Tuesday, 25 May 2010

The killing of wolves

There're few animals as mythical as wolves. They're the top predator in the boreal forest: intelligent, strong, fast and even organized. A pack of wolves are an efficient killing machine. That's what they do for a living. This means they compete with humans, who kill for fun -mostly- and who have to go further and further before seeing an elk, a moose or a dear.

But also wolves can kill for fun. It's been known that they sometimes go on a killing spree among sheep. There's been offered a biological explanation for this behavior: the killing of sheep doesn't wear out the wolves. A modern sheep is so cross-bred that it can't run fast. It's just meat and wool. This kind of live-stock is a piece of cake for the wolves, and there's probably nothing to the kill that trigger the wolves to stop.
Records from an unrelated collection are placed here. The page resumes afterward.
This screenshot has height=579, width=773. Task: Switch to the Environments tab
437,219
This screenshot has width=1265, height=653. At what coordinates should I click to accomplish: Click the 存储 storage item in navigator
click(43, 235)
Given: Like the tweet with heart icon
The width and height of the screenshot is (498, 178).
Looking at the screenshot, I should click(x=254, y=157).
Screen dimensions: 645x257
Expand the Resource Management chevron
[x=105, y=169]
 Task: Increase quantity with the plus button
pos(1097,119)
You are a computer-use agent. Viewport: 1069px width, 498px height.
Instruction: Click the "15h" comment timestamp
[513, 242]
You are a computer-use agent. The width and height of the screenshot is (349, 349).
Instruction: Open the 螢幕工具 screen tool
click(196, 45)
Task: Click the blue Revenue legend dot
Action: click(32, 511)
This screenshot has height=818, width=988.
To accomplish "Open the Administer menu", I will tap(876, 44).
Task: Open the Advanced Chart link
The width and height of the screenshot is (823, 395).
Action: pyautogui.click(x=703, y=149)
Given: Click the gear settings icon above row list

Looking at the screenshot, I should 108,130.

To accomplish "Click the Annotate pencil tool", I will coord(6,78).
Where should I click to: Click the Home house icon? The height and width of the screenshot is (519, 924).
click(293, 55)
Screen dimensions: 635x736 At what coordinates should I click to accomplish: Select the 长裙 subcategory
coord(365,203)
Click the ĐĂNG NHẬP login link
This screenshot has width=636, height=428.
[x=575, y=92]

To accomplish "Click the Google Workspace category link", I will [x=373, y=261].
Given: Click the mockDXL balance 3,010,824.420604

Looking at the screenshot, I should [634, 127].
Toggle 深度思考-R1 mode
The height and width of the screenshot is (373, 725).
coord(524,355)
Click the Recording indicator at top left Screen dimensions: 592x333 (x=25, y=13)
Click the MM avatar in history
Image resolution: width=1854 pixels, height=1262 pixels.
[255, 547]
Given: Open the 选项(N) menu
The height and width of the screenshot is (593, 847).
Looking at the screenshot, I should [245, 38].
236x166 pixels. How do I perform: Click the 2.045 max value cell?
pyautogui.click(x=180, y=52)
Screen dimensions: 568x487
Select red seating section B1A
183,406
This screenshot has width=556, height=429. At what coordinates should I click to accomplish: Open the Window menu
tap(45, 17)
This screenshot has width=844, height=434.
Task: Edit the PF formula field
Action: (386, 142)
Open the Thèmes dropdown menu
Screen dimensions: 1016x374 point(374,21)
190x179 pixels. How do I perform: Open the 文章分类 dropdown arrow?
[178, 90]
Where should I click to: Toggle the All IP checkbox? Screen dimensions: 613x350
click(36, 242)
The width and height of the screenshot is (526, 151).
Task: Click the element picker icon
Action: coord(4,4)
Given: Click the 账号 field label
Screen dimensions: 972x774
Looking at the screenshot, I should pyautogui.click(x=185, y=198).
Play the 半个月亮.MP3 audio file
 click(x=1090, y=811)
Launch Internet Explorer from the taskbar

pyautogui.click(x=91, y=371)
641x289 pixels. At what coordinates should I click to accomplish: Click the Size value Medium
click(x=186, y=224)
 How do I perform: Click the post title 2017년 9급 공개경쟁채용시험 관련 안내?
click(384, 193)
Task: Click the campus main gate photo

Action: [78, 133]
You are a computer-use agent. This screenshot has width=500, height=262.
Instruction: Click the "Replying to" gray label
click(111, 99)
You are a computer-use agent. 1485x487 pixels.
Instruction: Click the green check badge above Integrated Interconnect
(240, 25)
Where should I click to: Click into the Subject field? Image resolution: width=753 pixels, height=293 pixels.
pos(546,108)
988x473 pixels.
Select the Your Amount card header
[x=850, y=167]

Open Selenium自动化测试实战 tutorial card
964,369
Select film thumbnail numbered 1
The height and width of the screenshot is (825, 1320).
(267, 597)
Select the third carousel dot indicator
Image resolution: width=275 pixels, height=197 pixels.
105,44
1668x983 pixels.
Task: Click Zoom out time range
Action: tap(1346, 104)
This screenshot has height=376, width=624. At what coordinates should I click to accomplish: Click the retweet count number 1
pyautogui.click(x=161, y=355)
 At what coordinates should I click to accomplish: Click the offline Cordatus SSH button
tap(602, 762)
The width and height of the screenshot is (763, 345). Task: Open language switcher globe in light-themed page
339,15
This makes the farmers bring out their guns.

photo: Henrik Nor-Hansen The wolves always seem to stirr up emotions and controversy. At least in those countries where they're still around. What we often see is a polarized discussion between rural and urban areas; between the working class and the middle class; between those who see the wolves and those who wish to see them.

It's a discussion that goes way back. The wolves even play the role as a scapegoat in a much deeper conflict -i.e. the centralization of power and the historical mischief of rural areas.

But in Norway the farmers have won (joined by the hunters). The last two-three decades we've had one pack of wolves in Norway. That was the compromise with the government. Around six wolves, that is. Apparently this number was too high; not one wolf will be allowed in Norway anymore, not on a permanent basis.

In Canada they still have some understanding of the wilderness. There is no lack of wolves either. The province of Alberta -almost twice as big as Norway- has around 3500-4000 wolves. When we stayed at Tapawingo, in the NW corner of Alberta, we often saw fresh wolf tracks in the snow. Occasionally we heard them howl. But we hardly ever saw them. The wolves were extremely shy. They avoided humans as the plague.

To actually see a wolf, in the wild, is a privilege that keeps lingering in your brain, in your very soul, for a long time. In that respect I would claim that wolves not only kill, they also gives our lives depth and meaning; they give life, so to speak.